[Exercise inputs]

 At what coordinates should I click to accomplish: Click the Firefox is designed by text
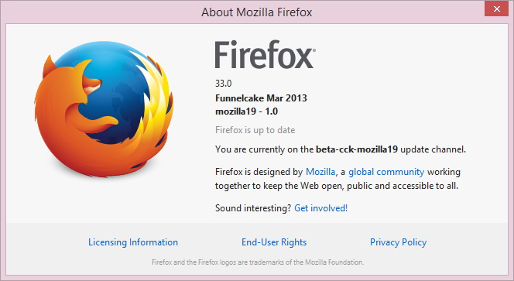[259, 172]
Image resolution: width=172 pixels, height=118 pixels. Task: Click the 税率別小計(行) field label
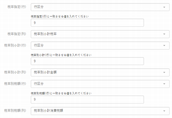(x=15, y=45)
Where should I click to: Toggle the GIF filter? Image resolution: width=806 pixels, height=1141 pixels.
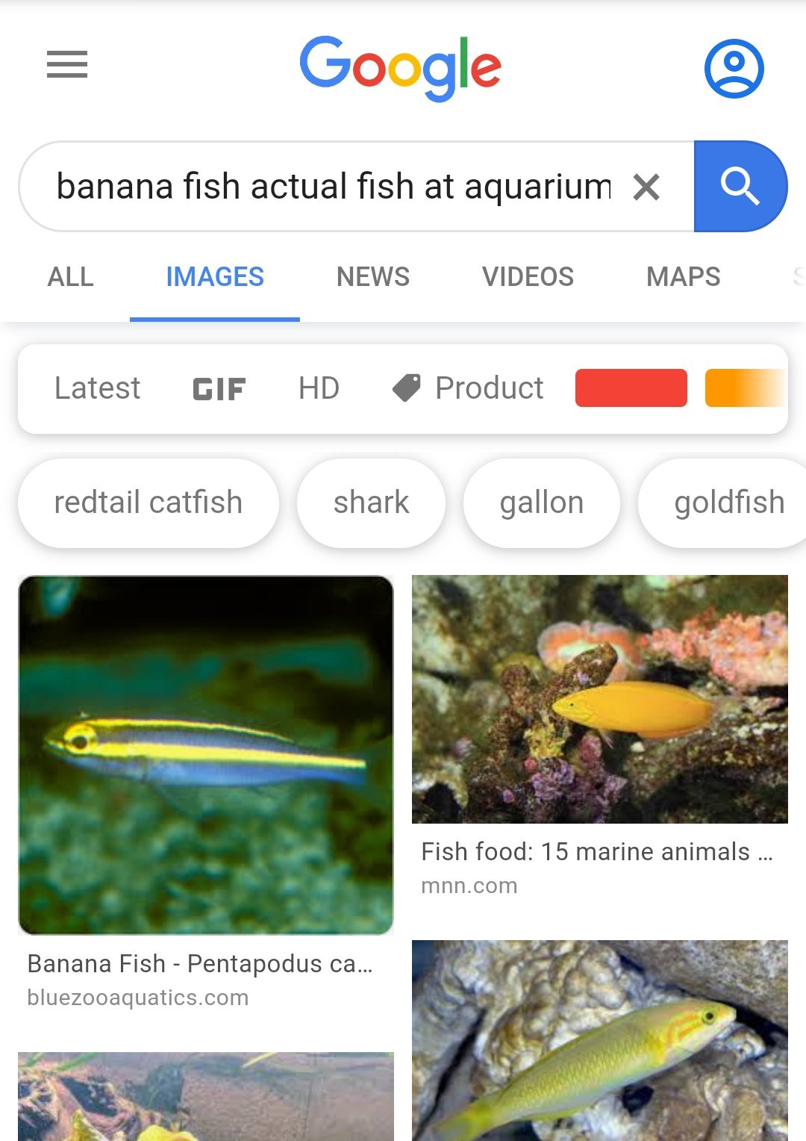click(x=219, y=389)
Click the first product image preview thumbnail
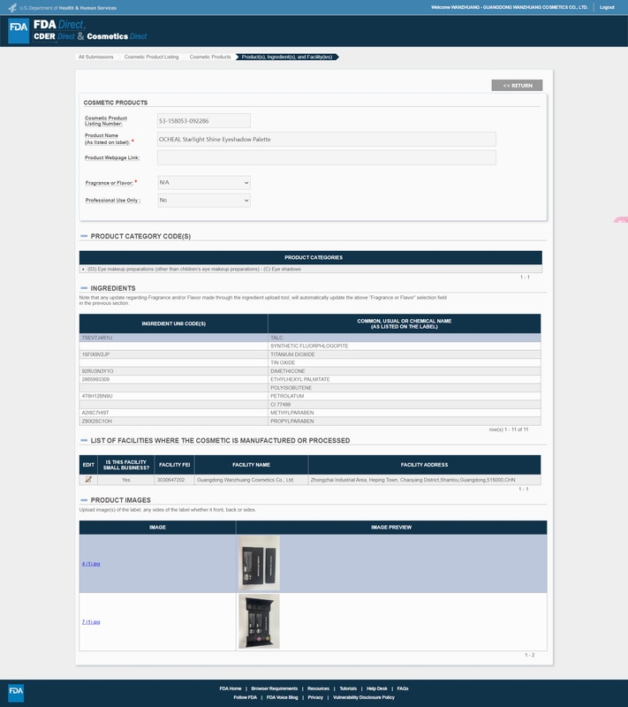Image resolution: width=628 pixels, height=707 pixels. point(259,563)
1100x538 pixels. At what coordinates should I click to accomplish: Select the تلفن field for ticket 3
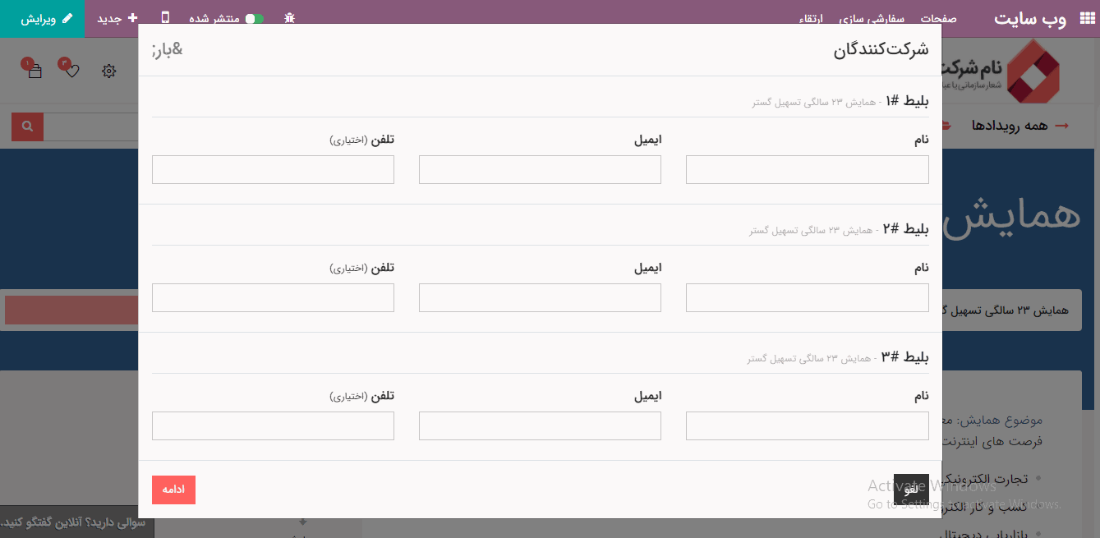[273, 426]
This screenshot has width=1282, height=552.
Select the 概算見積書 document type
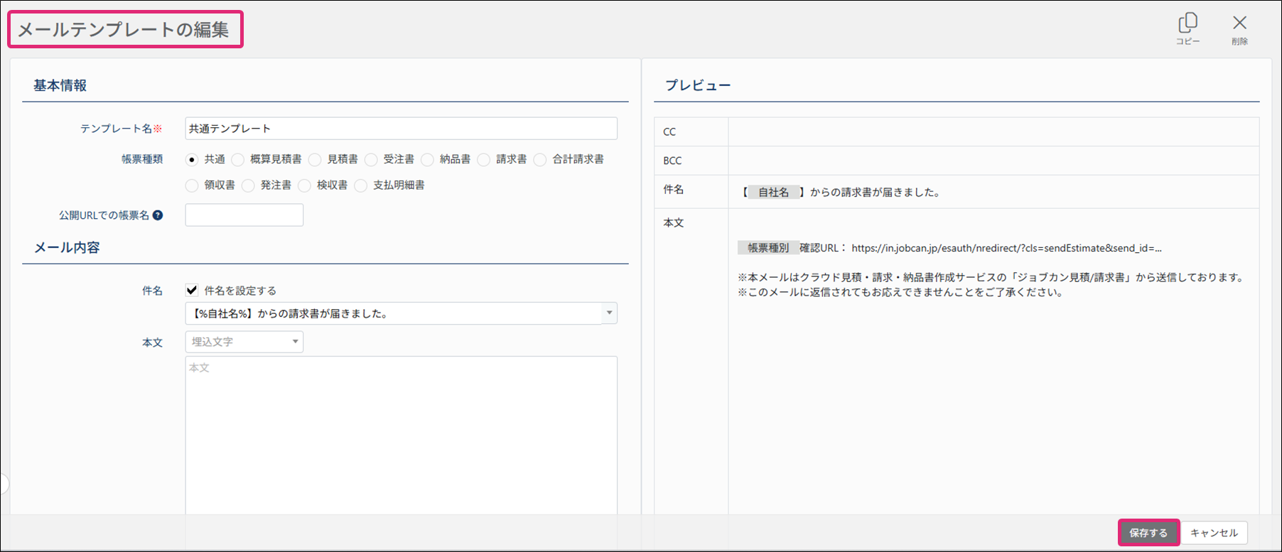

[Task] Edit the material from its start to the line with "click(x=219, y=389)" by changing "GIF" to "PNG" and leaving everything else unchanged. Omit the pictures from your answer.

[Task solution]
 At what coordinates should I click to accomplish: Click the Firefox is designed by text
[259, 172]
Image resolution: width=172 pixels, height=118 pixels. Task: Click the 税率別小計(行) field label
(x=15, y=45)
Where should I click to: Toggle the PNG filter? Image resolution: width=806 pixels, height=1141 pixels.
click(x=219, y=389)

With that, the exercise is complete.